Having a lock on your given market is important. If market locks didn't exist companies wouldn't be able to charge outrageous prices for their inventions. If software was open it would lead to standardized protocols. Standardized protocols would force market leaders to continue to be innovative and provide the overall best product to maintain their standing.

With closed source software a company needs to simply be the first to provide a decent piece of software for a given task. Once they capture a majority of the market, the software is able to degrade without losing many users.

It secures more money every update release for the company making said software.

It's clear that a company with an open source business model could never succeed. Once you lock your users into using your product you can charge them whatever you want each time you release a new version. This is OK though, big cooperations would never want to hurt their users! I mean it's not like anyone would ever charge thousands of dollars for a new version of their software right?
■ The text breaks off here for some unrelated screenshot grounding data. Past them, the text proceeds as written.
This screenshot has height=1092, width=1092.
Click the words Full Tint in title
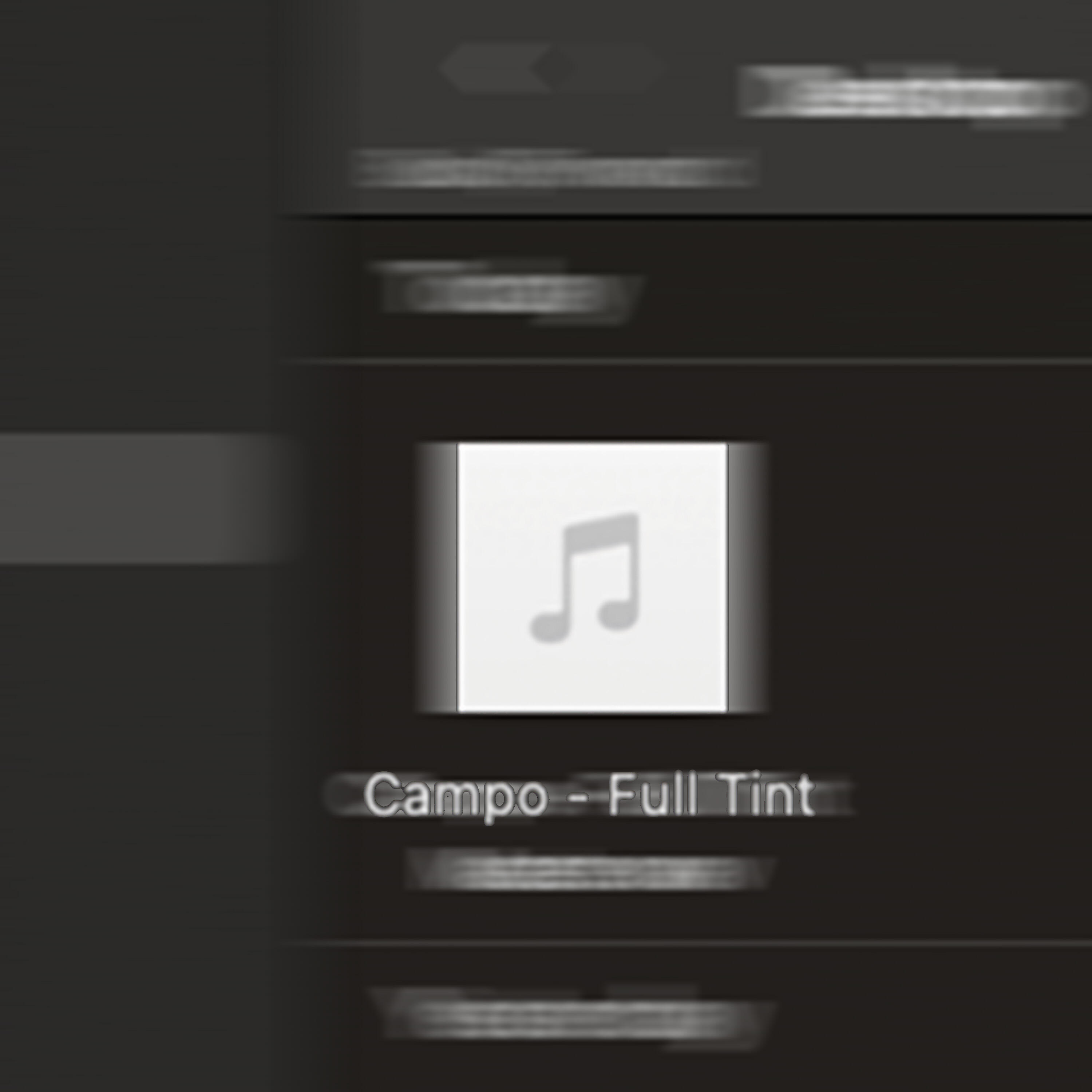[711, 794]
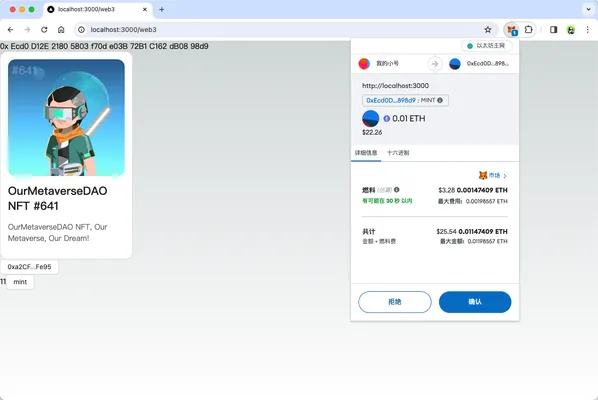
Task: Expand the tab search chevron
Action: click(588, 9)
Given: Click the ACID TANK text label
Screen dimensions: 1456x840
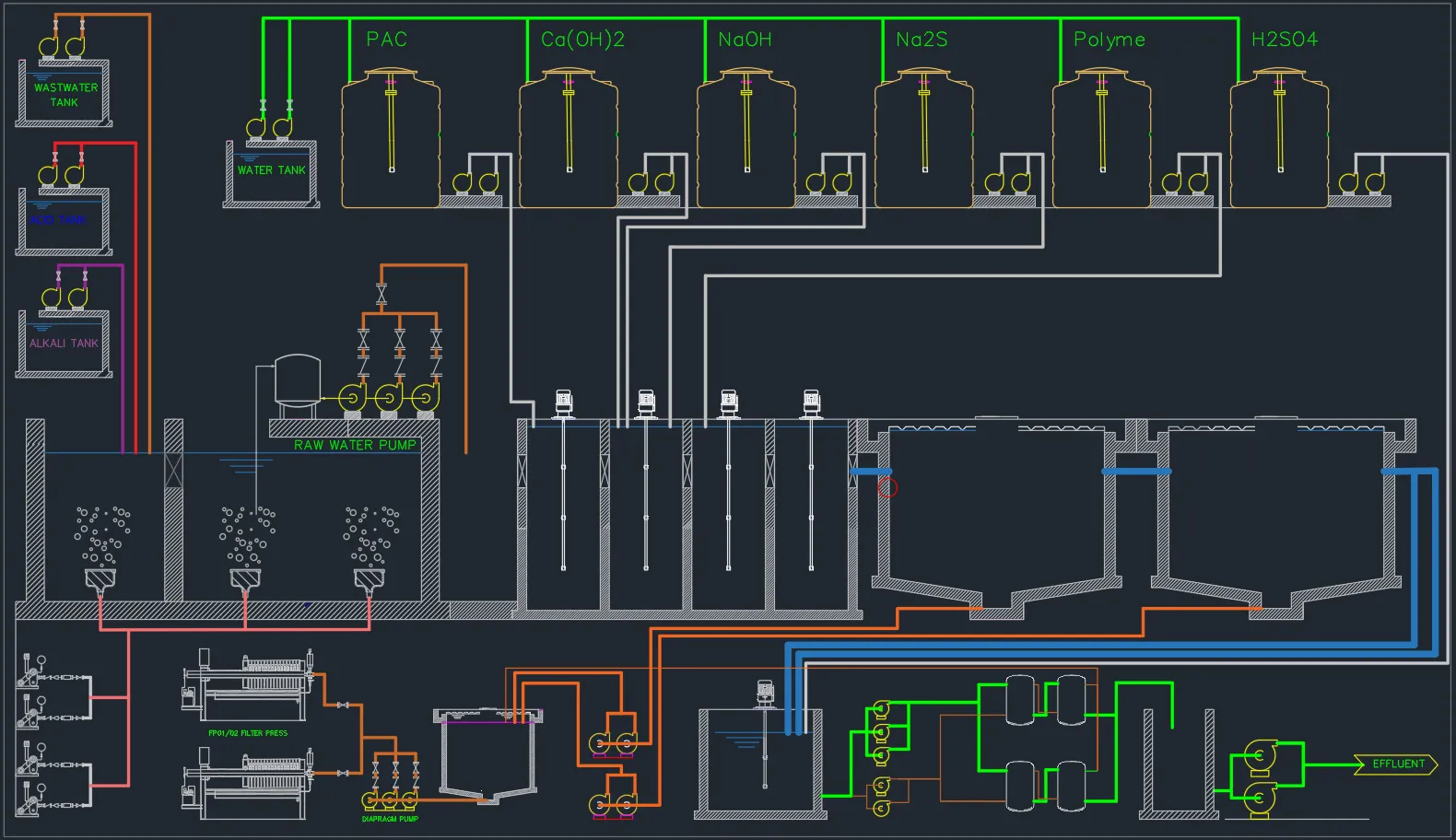Looking at the screenshot, I should 58,220.
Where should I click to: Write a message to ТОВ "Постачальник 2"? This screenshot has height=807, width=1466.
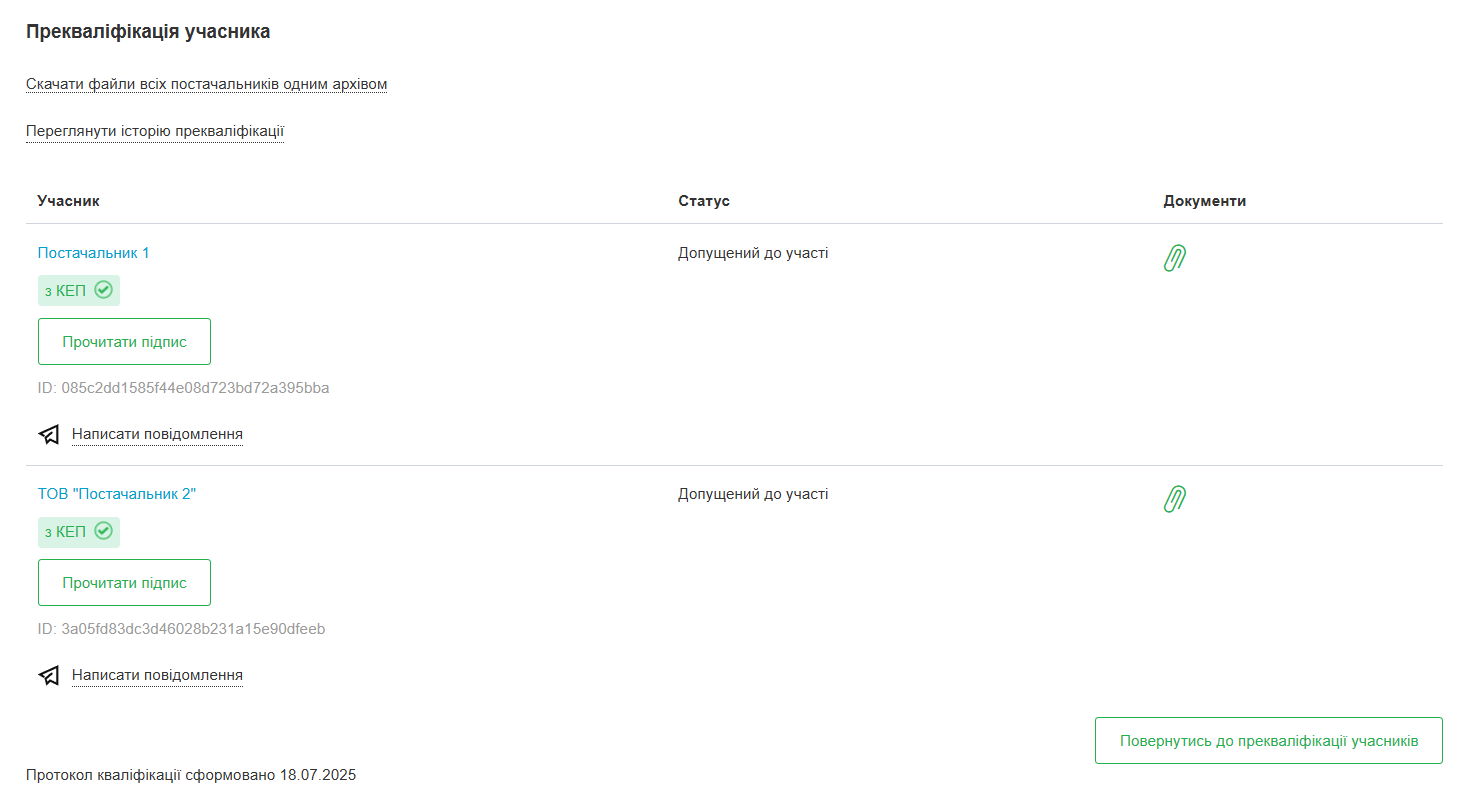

While it seems there might be some argument for closed source software being more secure, I'm not sure that this Linux advocate is fully convinced as of yet. What is your take on the subject?

~Jeff Hoogland

Tuesday, July 26, 2011

Lessons Learned: Linux + Sony Vaio F Series

My old sager laptop is still great for gaming with it's nVidia 265m GTX, but in terms of processing power it is no longer up to snuff in 2011. Earlier this week I finally made the move and picked up something that had an Intel i7 processor in it. I favor laptops for the mobility they offer and I was lucky enough to get a good price on a Sony Vaio VPCF115FM

The system screams with its i7 Q720, 6 gig of DDR3 RAM, nVidia 330m and a 500 gig 7200RPM hard drive.

The first thing I do with any new computer that comes into my possession is boot Linux on it of course. I just so happen to keep Bodhi 1.1.0 on my flash drive and soon enough I was booted into my live environment (the live CD booted faster on the system than Windows 7 could shutdown - no surprise there I guess). The 2.6.39 kernel detected all the hardware and the system booted to it's beautiful 1920x1080 resolution. The install went without a hitch and I was soon enjoying Bodhi on my new build system (which compiles packages much quicker than my old Core 2 Duo).
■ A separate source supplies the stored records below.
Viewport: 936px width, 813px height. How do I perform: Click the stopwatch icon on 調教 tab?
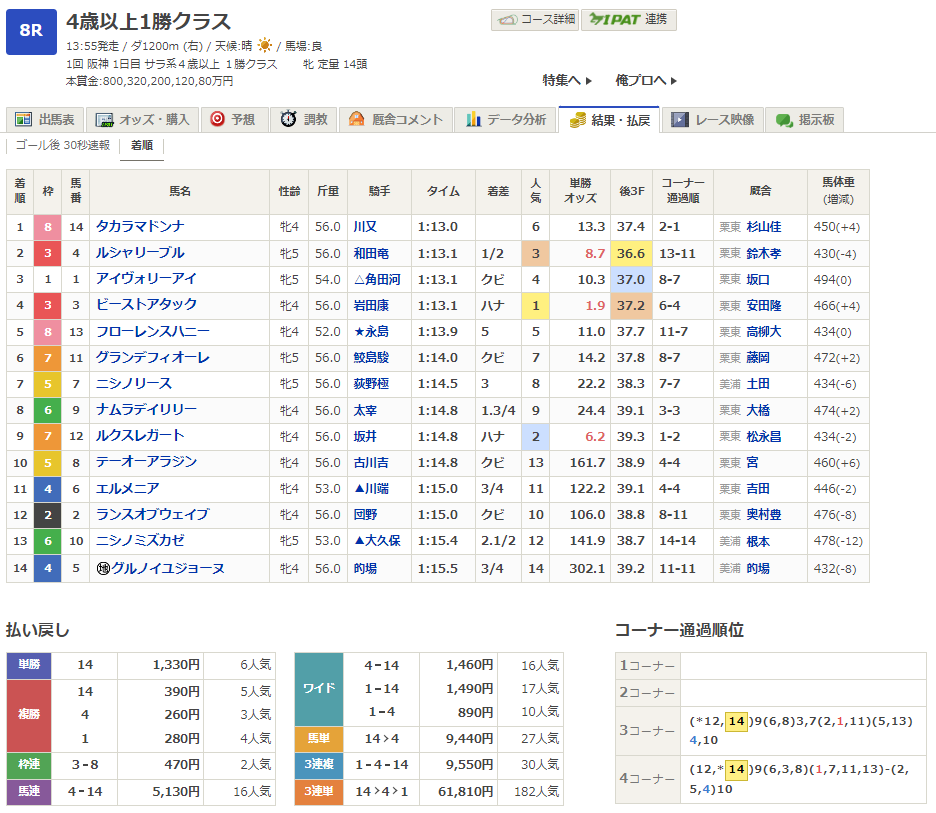(x=288, y=120)
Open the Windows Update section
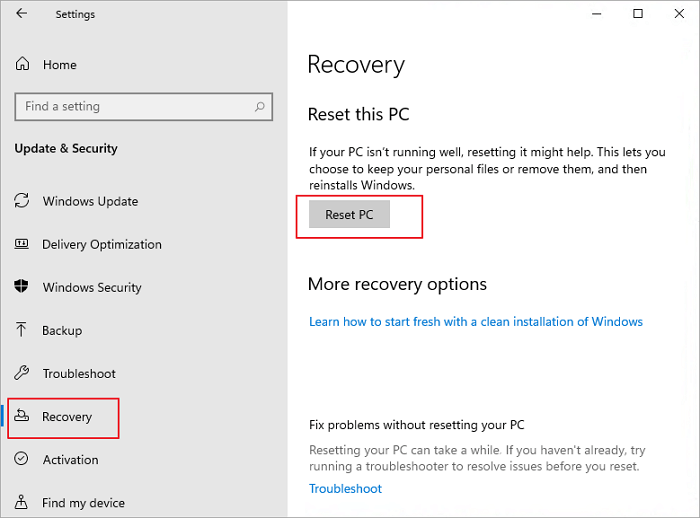This screenshot has height=518, width=700. [90, 201]
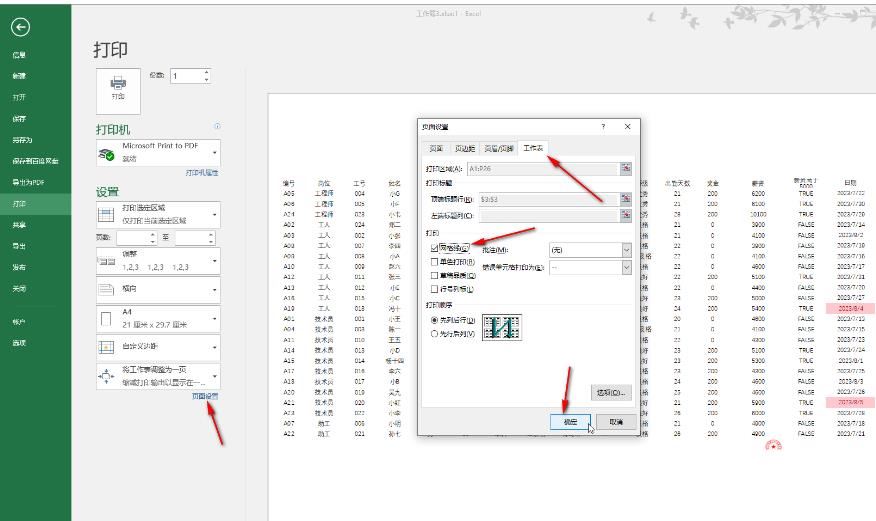Click the large printer Print icon button
This screenshot has height=521, width=876.
(x=119, y=87)
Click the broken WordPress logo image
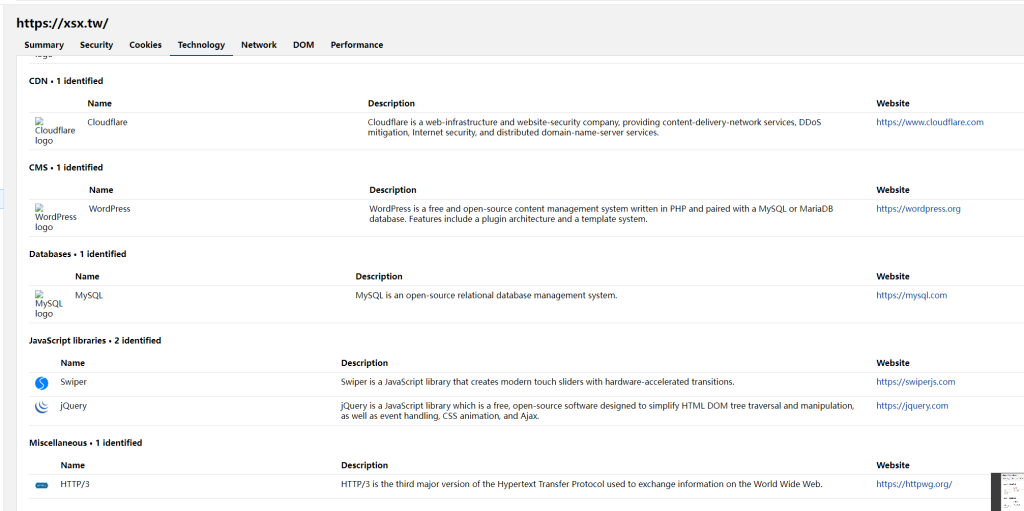The width and height of the screenshot is (1024, 511). (x=56, y=218)
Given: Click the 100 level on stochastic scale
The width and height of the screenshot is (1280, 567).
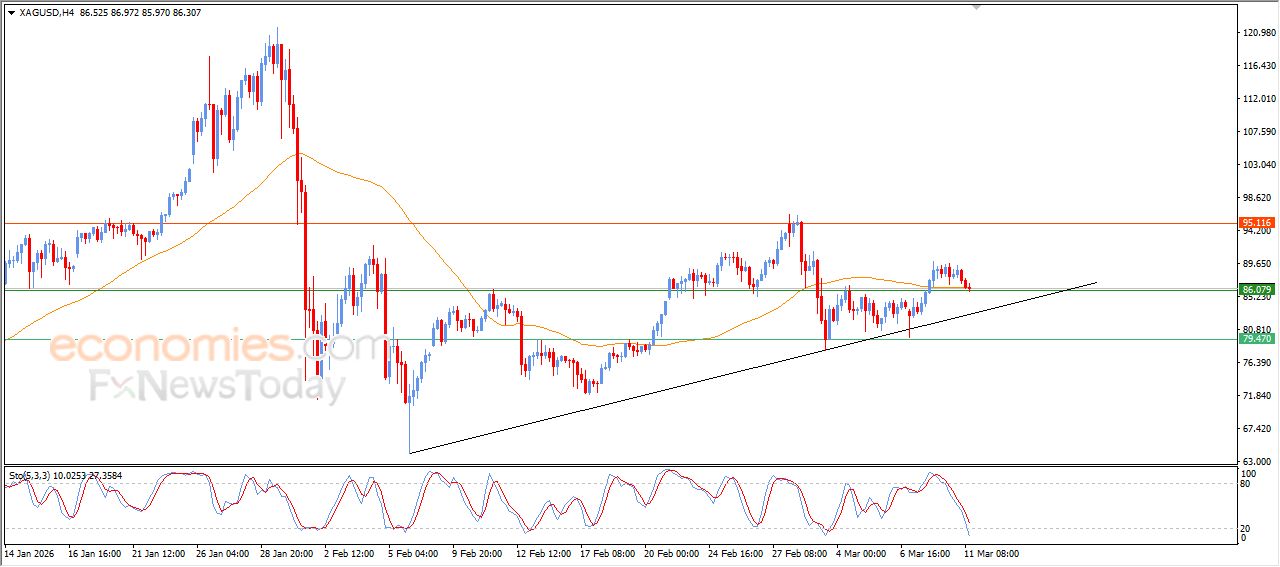Looking at the screenshot, I should click(x=1248, y=472).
I bought this particular laptop not only for it's processor, but also because of the dedicated graphics card it has. After installation the next step was naturally to try and install the closed source graphics driver nVidia provides. First I tried installing the 275 driver we provide in the Bodhi repository. It seemed to install A-OK, but upon rebooting I was greeted by simply a black screen.

Not a big deal, I've been around the block a few times when it comes to nVidia and Linux. I promptly uninstalled the 275 driver and then proceeded to try the latest beta driver from the nVidia FTP. Install seems A-OK again, but once more I was greeted by only a black screen. I figured maybe it was a kernel issue. Having just recently added the 3.0 kernel to the Bodhi repo, I tried both drivers again with this different kernel - same results.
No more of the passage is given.